* Task requirements *
Give back every record exactly as it reads.

___

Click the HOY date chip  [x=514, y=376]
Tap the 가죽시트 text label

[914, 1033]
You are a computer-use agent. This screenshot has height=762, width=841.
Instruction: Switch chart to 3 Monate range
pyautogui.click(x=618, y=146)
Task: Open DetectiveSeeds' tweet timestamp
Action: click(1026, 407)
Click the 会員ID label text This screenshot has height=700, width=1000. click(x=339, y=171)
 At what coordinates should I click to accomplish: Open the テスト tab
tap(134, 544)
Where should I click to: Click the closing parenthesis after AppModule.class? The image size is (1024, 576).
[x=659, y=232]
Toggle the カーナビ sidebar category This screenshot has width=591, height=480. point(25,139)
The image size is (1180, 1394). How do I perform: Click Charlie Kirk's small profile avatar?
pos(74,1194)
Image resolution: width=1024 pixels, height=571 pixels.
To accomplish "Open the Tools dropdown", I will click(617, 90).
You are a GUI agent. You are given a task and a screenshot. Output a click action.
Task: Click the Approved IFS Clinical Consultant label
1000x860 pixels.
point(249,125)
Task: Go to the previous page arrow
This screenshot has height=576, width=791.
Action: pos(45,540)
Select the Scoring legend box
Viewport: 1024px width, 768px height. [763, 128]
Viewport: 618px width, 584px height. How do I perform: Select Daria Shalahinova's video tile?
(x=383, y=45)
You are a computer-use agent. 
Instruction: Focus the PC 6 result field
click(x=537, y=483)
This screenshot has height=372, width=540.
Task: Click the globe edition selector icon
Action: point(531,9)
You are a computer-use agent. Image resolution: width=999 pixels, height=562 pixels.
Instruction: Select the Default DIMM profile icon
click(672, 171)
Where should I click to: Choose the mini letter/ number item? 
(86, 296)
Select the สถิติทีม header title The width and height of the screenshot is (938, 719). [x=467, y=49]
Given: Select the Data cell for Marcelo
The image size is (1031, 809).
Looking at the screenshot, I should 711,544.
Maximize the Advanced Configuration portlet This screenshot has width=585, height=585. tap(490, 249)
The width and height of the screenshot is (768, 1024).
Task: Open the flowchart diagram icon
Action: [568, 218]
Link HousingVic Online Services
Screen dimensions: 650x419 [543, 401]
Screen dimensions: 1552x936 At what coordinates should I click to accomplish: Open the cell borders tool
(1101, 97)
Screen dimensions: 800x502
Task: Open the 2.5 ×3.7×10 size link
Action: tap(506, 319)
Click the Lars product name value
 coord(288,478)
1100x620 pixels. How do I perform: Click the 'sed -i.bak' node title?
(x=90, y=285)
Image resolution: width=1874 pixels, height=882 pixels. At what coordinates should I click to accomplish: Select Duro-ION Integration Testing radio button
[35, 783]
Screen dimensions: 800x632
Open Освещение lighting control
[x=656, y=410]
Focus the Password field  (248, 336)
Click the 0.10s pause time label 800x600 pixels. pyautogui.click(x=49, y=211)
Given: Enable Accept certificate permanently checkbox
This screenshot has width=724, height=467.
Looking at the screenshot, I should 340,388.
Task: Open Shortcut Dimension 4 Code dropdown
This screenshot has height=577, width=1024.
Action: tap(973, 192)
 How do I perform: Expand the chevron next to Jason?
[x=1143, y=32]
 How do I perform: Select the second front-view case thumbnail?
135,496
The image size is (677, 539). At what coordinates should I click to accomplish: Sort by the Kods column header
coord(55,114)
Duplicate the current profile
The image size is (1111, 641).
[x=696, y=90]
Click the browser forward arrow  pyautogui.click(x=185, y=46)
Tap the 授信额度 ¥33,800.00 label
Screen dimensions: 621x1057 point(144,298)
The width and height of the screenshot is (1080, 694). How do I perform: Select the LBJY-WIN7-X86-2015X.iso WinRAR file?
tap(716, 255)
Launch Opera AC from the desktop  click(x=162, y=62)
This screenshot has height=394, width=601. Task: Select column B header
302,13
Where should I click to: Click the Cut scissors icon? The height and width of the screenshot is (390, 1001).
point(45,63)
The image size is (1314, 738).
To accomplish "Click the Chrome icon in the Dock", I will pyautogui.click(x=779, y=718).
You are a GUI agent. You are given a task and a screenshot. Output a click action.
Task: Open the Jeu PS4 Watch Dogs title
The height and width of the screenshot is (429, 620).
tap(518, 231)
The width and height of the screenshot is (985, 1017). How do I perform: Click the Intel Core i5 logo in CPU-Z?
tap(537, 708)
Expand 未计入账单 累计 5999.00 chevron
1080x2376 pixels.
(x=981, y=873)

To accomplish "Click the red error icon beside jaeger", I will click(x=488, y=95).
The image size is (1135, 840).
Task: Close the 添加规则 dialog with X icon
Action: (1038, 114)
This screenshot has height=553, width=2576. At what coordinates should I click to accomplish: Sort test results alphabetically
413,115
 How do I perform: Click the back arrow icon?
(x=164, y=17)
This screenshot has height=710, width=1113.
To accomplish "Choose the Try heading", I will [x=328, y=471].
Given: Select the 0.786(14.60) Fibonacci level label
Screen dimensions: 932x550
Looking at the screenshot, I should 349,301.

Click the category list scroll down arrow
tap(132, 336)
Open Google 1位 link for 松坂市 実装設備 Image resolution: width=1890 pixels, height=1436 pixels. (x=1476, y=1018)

___

* Task result *
Click the HOY date chip  [x=514, y=376]
Tap the 가죽시트 text label

[914, 1033]
You are a computer-use agent. This screenshot has height=762, width=841.
Instruction: Switch chart to 3 Monate range
pyautogui.click(x=618, y=146)
Task: Open DetectiveSeeds' tweet timestamp
Action: click(1026, 407)
Click the 会員ID label text This screenshot has height=700, width=1000. click(x=339, y=171)
 At what coordinates should I click to accomplish: Open the テスト tab
tap(134, 544)
Where should I click to: Click the closing parenthesis after AppModule.class? The image size is (1024, 576).
[x=659, y=232]
Toggle the カーナビ sidebar category This screenshot has width=591, height=480. point(25,139)
The image size is (1180, 1394). How do I perform: Click Charlie Kirk's small profile avatar?
pos(74,1194)
Image resolution: width=1024 pixels, height=571 pixels.
To accomplish "Open the Tools dropdown", I will click(617, 90).
You are a GUI agent. You are given a task and a screenshot. Output a click action.
Task: Click the Approved IFS Clinical Consultant label
1000x860 pixels.
point(249,125)
Task: Go to the previous page arrow
This screenshot has height=576, width=791.
Action: pos(45,540)
Select the Scoring legend box
Viewport: 1024px width, 768px height. [763, 128]
Viewport: 618px width, 584px height. How do I perform: Select Daria Shalahinova's video tile?
(x=383, y=45)
You are a computer-use agent. 
Instruction: Focus the PC 6 result field
click(x=537, y=483)
This screenshot has height=372, width=540.
Task: Click the globe edition selector icon
Action: point(531,9)
You are a computer-use agent. Image resolution: width=999 pixels, height=562 pixels.
Instruction: Select the Default DIMM profile icon
click(672, 171)
Where should I click to: Choose the mini letter/ number item? 
(86, 296)
Select the สถิติทีม header title The width and height of the screenshot is (938, 719). [x=467, y=49]
Given: Select the Data cell for Marcelo
The image size is (1031, 809).
Looking at the screenshot, I should 711,544.
Maximize the Advanced Configuration portlet This screenshot has width=585, height=585. tap(490, 249)
The width and height of the screenshot is (768, 1024).
Task: Open the flowchart diagram icon
Action: [568, 218]
Link HousingVic Online Services
Screen dimensions: 650x419 [543, 401]
Screen dimensions: 1552x936 At what coordinates should I click to accomplish: Open the cell borders tool
(1101, 97)
Screen dimensions: 800x502
Task: Open the 2.5 ×3.7×10 size link
Action: tap(506, 319)
Click the Lars product name value
 coord(288,478)
1100x620 pixels. How do I perform: Click the 'sed -i.bak' node title?
(x=90, y=285)
Image resolution: width=1874 pixels, height=882 pixels. At what coordinates should I click to accomplish: Select Duro-ION Integration Testing radio button
[35, 783]
Screen dimensions: 800x632
Open Освещение lighting control
[x=656, y=410]
Focus the Password field  (248, 336)
Click the 0.10s pause time label 800x600 pixels. pyautogui.click(x=49, y=211)
Given: Enable Accept certificate permanently checkbox
This screenshot has width=724, height=467.
Looking at the screenshot, I should 340,388.
Task: Open Shortcut Dimension 4 Code dropdown
This screenshot has height=577, width=1024.
Action: tap(973, 192)
 How do I perform: Expand the chevron next to Jason?
[x=1143, y=32]
 How do I perform: Select the second front-view case thumbnail?
135,496
The image size is (677, 539). At what coordinates should I click to accomplish: Sort by the Kods column header
coord(55,114)
Duplicate the current profile
The image size is (1111, 641).
[x=696, y=90]
Click the browser forward arrow  pyautogui.click(x=185, y=46)
Tap the 授信额度 ¥33,800.00 label
Screen dimensions: 621x1057 point(144,298)
The width and height of the screenshot is (1080, 694). How do I perform: Select the LBJY-WIN7-X86-2015X.iso WinRAR file?
tap(716, 255)
Launch Opera AC from the desktop  click(x=162, y=62)
This screenshot has height=394, width=601. Task: Select column B header
302,13
Where should I click to: Click the Cut scissors icon? The height and width of the screenshot is (390, 1001).
point(45,63)
The image size is (1314, 738).
To accomplish "Click the Chrome icon in the Dock", I will pyautogui.click(x=779, y=718).
You are a GUI agent. You are given a task and a screenshot. Output a click action.
Task: Open the Jeu PS4 Watch Dogs title
The height and width of the screenshot is (429, 620).
tap(518, 231)
The width and height of the screenshot is (985, 1017). How do I perform: Click the Intel Core i5 logo in CPU-Z?
tap(537, 708)
Expand 未计入账单 累计 5999.00 chevron
1080x2376 pixels.
(x=981, y=873)

To accomplish "Click the red error icon beside jaeger", I will click(x=488, y=95).
The image size is (1135, 840).
Task: Close the 添加规则 dialog with X icon
Action: (1038, 114)
This screenshot has height=553, width=2576. At what coordinates should I click to accomplish: Sort test results alphabetically
413,115
 How do I perform: Click the back arrow icon?
(x=164, y=17)
This screenshot has height=710, width=1113.
To accomplish "Choose the Try heading", I will [x=328, y=471].
Given: Select the 0.786(14.60) Fibonacci level label
Screen dimensions: 932x550
Looking at the screenshot, I should 349,301.

Click the category list scroll down arrow
tap(132, 336)
Open Google 1位 link for 松坂市 実装設備 Image resolution: width=1890 pixels, height=1436 pixels. (x=1476, y=1018)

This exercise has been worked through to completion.